An Ebola Researcher’s Training

By Christopher Clymer Kurtz | December 20th, 2017

Jonathan Nofziger ’11 talks about his work in Liberia while visiting Eastern Mennonite University in the fall.

IMAGINE A SCIENTIST WORKING IN A LAB, and you might envision gleaming, sterile equipment in a strictly controlled environment. For one Eastern Mennonite University graduate now studying effects of Ebola Virus Disease (EVD) in Liberia, keeping samples in a four-degree window for days on end while navigating obstacles like electrical fires and limited infrastructure requires a “flexible way of thinking.”

Jonathan Nofziger manages the daily operation of clinical laboratories at several locations that are part of the Partnership for Research on Ebola Virus in Liberia, which is looking at long-term health effects of EVD in survivors. In that role, Nofziger supervises laboratory technicians collecting and processing samples, operates and performs detailed troubleshooting and maintenance on laboratory equipment, and maintains computer and networking systems used in the lab.

Maybe it’s no surprise that Nofziger was a biochemistry major at EMU and has a master’s degree in public health from George Washington University. But he points to something else on his resume, too, that prepared him for his current role as research associate for Advanced BioMedical Laboratories LLC: the liberal arts variety of his education, specifically theater.

“A major reason I got this job was actually because of my electrical skills that I gained while working at theater at EMU,” he said recently. “Without that I might not have gotten the job – or at least I would be struggling to do he work I need to get done.”

Nofziger’s job includes doing anything required to keep labs functioning and projects running smoothly – no small feat, considering that the obstacles can appear insurmountable. Occasionally he asks himself, “If I had a normal job, would I be bored?”

Testing equipment and maintaining samples require constant, stable electricity, but the local grid is less than adequate, necessitating generators and extension cords to keep freezers powered so that blood samples can be kept at -80 degrees celsius. Washed-out roads in a climate with a six-month rainy season impede travel. The constant battle against dirt, humidity, and protracted supply chain timelines – which can take months – requires spending hours every day making sure equipment is fully functional and ready for running tests.

A recent series of electrical fires happened when building renovators incorrectly reconnected wires. Later an upper-story water leak destroyed the hospital wing’s electrical system. Getting off the grid and onto generator power is a pressing need, he said.

A key benefit of one of his machines in particular, he said, is its “thorough troubleshooting manual.”

Such work requires broader training than just being taught a specific skill set.

“EMU provided the direct mentorship with professors to encourage that kind of thinking, but also the hands-on skills I use every day,” he said. “A liberal arts education prepared me for the job that was available without limiting me to only the job I was trained to do.”

Although his research focuses on EVD survivors – the 2014 EVD outbreak in Liberia has been declared ended by the World Health Organization – Nofziger knows the disease could reappear.

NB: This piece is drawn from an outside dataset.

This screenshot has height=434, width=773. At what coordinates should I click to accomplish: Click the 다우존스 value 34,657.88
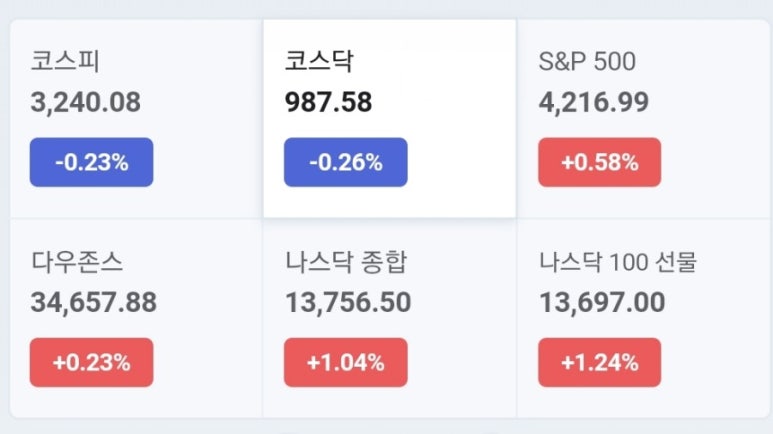click(94, 302)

During a recent presentation to an EMU biology class, Nofziger said that he finds it exciting to be part of research that he knows is going to have an impact in a country comparable in size to Virginia which suffered nearly 5,000 deaths in nearly 11,000 cases during the 2014 EVD outbreak.

“Three years ago there was no effective treatment and no vaccines for ebola,” he said. “It really is amazing what happens when the world gets together and decides to solve a problem. I’m glad to contribute to that effort.”